WHAT YOU NEED TO DO:
Here is a listing, set out below; repeat its lines from the one with "Task: Click PHILADELPHIA" to the last, both included, and leave out the pictures.
====== MATERIAL PROVIDED
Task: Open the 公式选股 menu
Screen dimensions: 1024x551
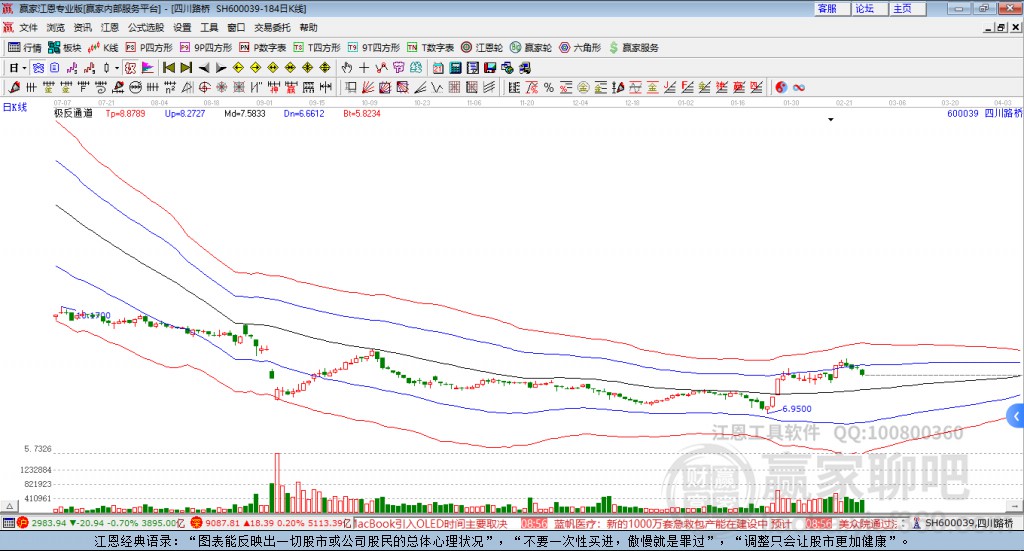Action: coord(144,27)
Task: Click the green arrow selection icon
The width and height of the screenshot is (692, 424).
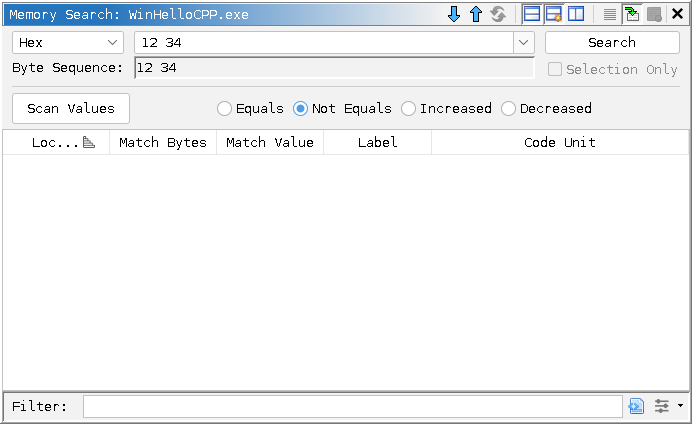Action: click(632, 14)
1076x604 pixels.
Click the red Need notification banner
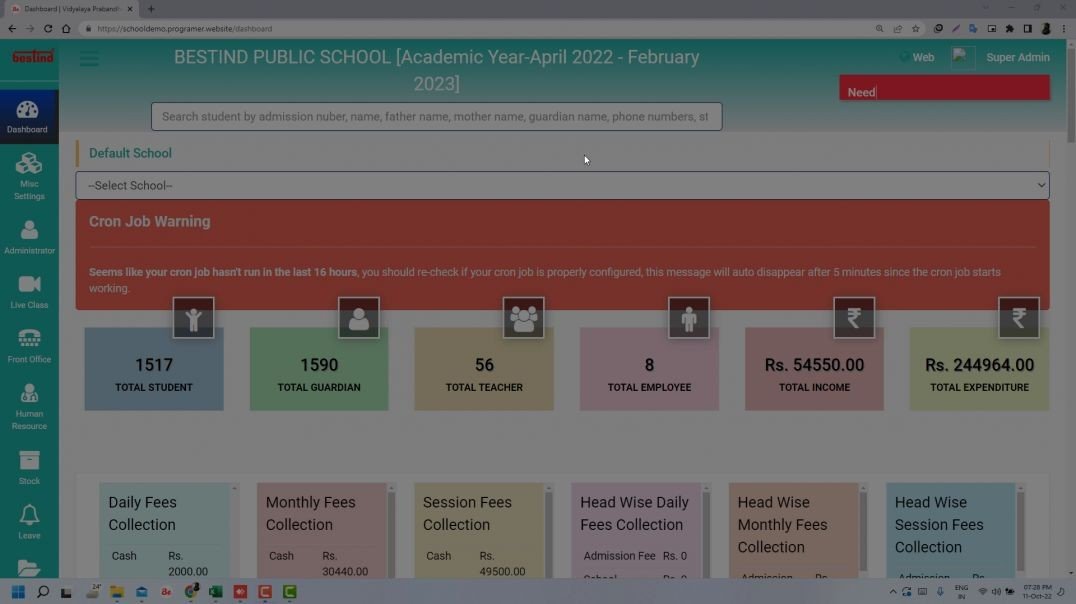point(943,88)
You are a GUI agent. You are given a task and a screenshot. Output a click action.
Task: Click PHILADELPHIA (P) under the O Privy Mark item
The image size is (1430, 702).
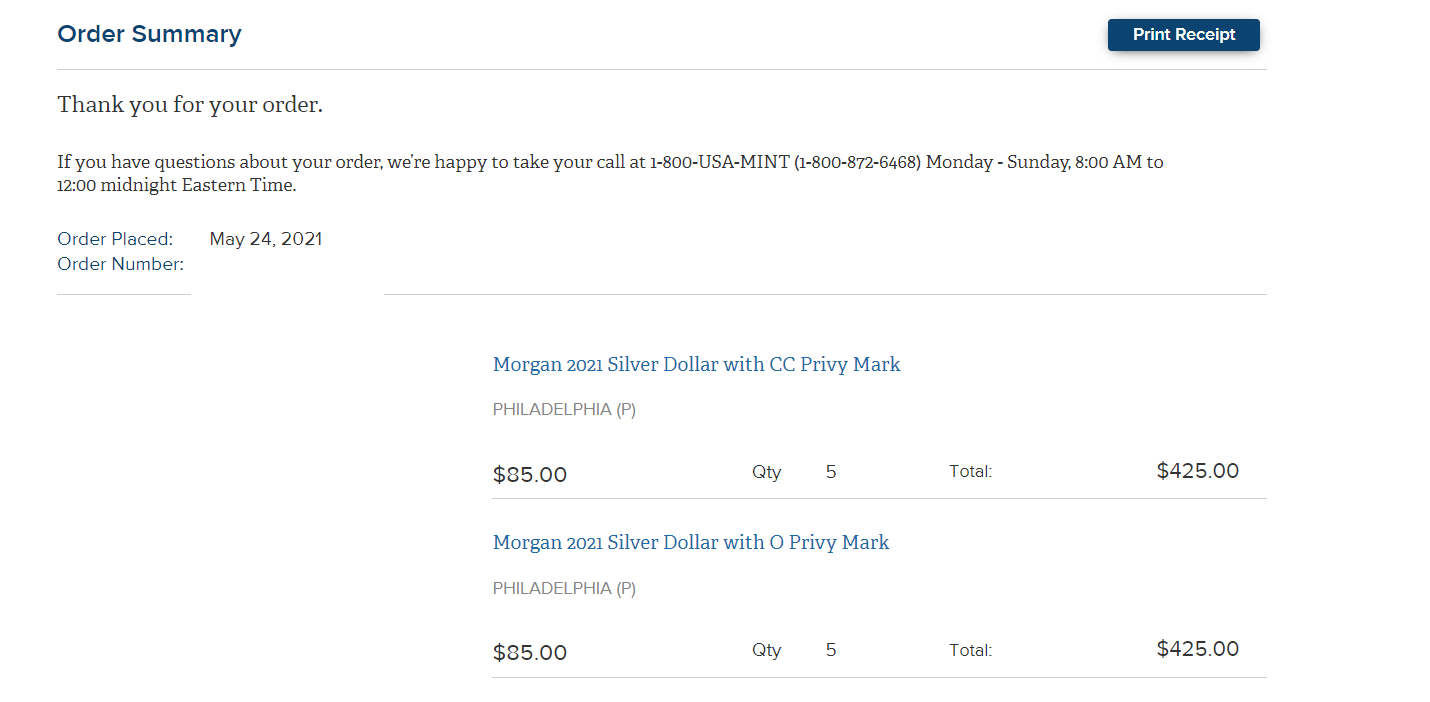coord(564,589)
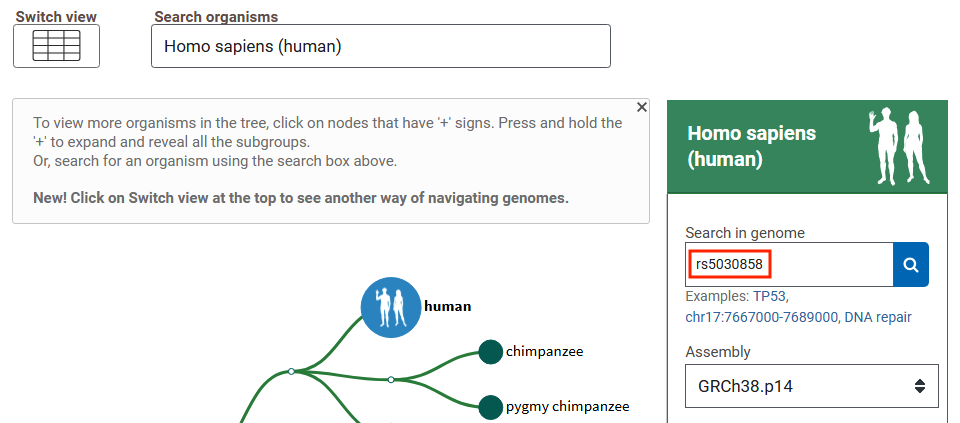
============
REPLY:
Task: Click PHILADELPHIA (P) under the O Privy Mark item
The image size is (1430, 702).
coord(564,589)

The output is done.